For more than 20 years, FDA labeling restricted distribution to a small group of clinics and specialty clinics due to safety concerns. During the COVID-19 pandemic, the FDA has temporarily suspended the in-person request. The agency later said a new scientific review of agency staff had supported loosening access, concurring with many medical associations that have long said restrictions were unnecessary.
Read more: Inside the push to promote abortion pills for a post-Roe America
Two drug manufacturers that produce branded and generic versions of the abortion pill have requested the latest FDA label updates. Agency rules require a company to file an application before amending drug dispensing restrictions.
Danco Laboratories, which sells the Mifeprex brand, said in a statement that the change is “extremely important for expanding access to drug abortion services and will be available to service providers.” health care” another option for prescribing.
The American College of Obstetricians and Gynecologists calls the update an “important step” forward.
“While today’s FDA announcement will not solve access issues for everyone wanting abortion care, it will allow more options for many patients who need mifepristone for a medical abortion. to secure this important drug,” the group said in a statement.
According to the Guttmacher Institute, a research group that advocates for abortion rights, more than half of all abortions in the US are now performed with medication instead of surgery.
The FDA in 2000 approved mifepristone to terminate pregnancies up to 10 weeks, when used with a second drug, misoprostol.
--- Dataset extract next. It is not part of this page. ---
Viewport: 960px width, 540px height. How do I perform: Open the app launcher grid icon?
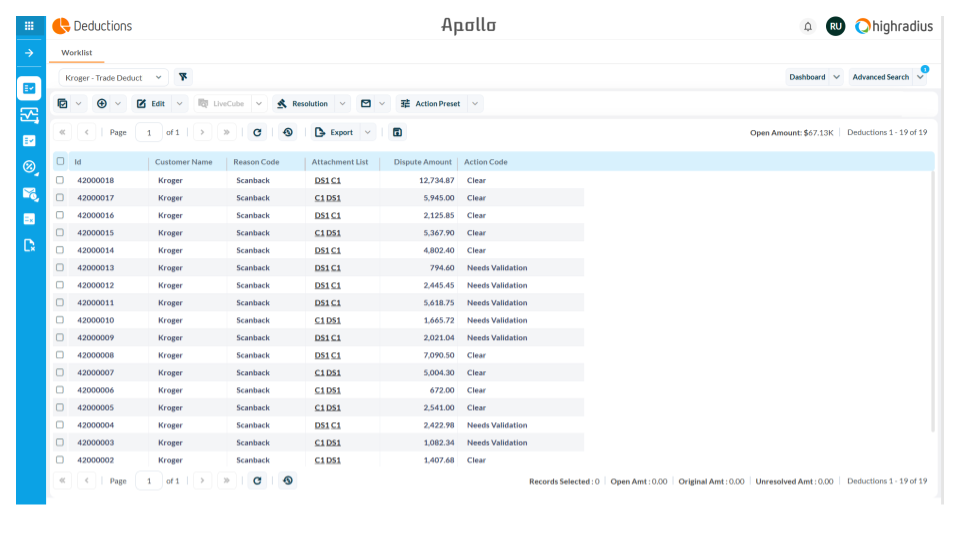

Mifepristone is used first to dilate the cervix and block the hormone progesterone, which is needed to maintain a pregnancy. Misoprostol is taken after 24 to 48 hours, causing the uterus to contract and push the fetal tissue out.
Bleeding is a common side effect, although serious complications are rare. The FDA says more than 3.7 million US women have used mifepristone since its approval.
Some FDA-mandated safety requirements remain in effect, including training requirements to certify that prescribers can provide emergency care in the event of excessive bleeding. Pharmacies that dispense drugs also need to be certified.